Brooke Guinan has plenty of reasons to march at the upcoming pride celebration on Fifth Avenue.
“As a trans woman, it’s constantly a battle to just sort of stay positive and really find value in yourself,” she said during a recent interview. “We still live in a time where trans people are constantly being legislated.”
“It can make you feel like you’re less than human sometimes because you feel like you’re not a person, you’re a movement,” she added.
As the first openly transgender woman in the FDNY, Guinan, 29, became a local face of the LGBTQ community when she appeared on a campaign poster wearing her fire helmet and a T-shirt reading “So Trans So What” for the advocacy group Vocal Organization for International Courage and Equality in 2014.
Guinan, who serves at a station in Astoria, is the FDNY’s LGBTQ outreach coordinator, which involves recruitment efforts, youth mentorship and helping the department become more accepting of all people, including instituting a bathroom policy that allows members to use the bathroom that matches their identity.
But Guinan still grapples with what she calls the dark statistics about the LGBTQ community like high rates of homelessness among youth and the violence directed toward it.
Just weeks before Sunday’s Pride March, two transgender women were attacked in Bushwick, and the death of a transgender woman in Chelsea in April is being investigated as a homicide, according to police.
A recent report by the Anti-Violence Project found that there were 77 homicides of LGBTQ and HIV-affected people in 2016, including the 49 people killed in the shooting at the Pulse nightclub in Orlando on June 12, 2016. Of those homicides, 19 were transgender or nonconforming people and 17 were transgender women of color.
“I wish that I knew how to prevent more trans people from dying simply for existing and being who they are,” Guinan said. “I don’t have answers on how to combat that.”
“But, what I do know how to do is be vocal and be visible and show up for LGBTQ youth and make sure that they know their options and they know their worth,” she said.
And that’s what she’ll be doing on Sunday, as one of the grand marshals at the Pride March, which she emphasized is a march, not a parade.
“This is not us just walking around and putting on a show,” she said. “This is a march and a demonstration.

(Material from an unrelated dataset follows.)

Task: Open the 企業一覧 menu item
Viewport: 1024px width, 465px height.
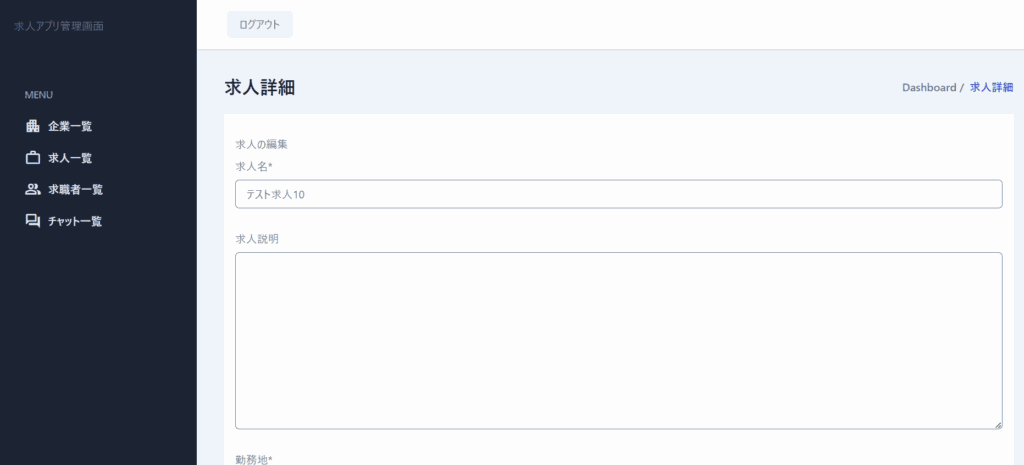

Until we actually have full equality in society, it will be a march. It will not be a parade.”
The Pride March began in 1970, the year after the Stonewall riots, when members of the LGBTQ community protested against a police raid at the Stonewall Inn in the West Village.
“It was born out of resistance,” Guinan said. “It was born out of Stonewall. It was born out of this movement of people turning around and saying we will no longer accept being told that we are less than or deviant.”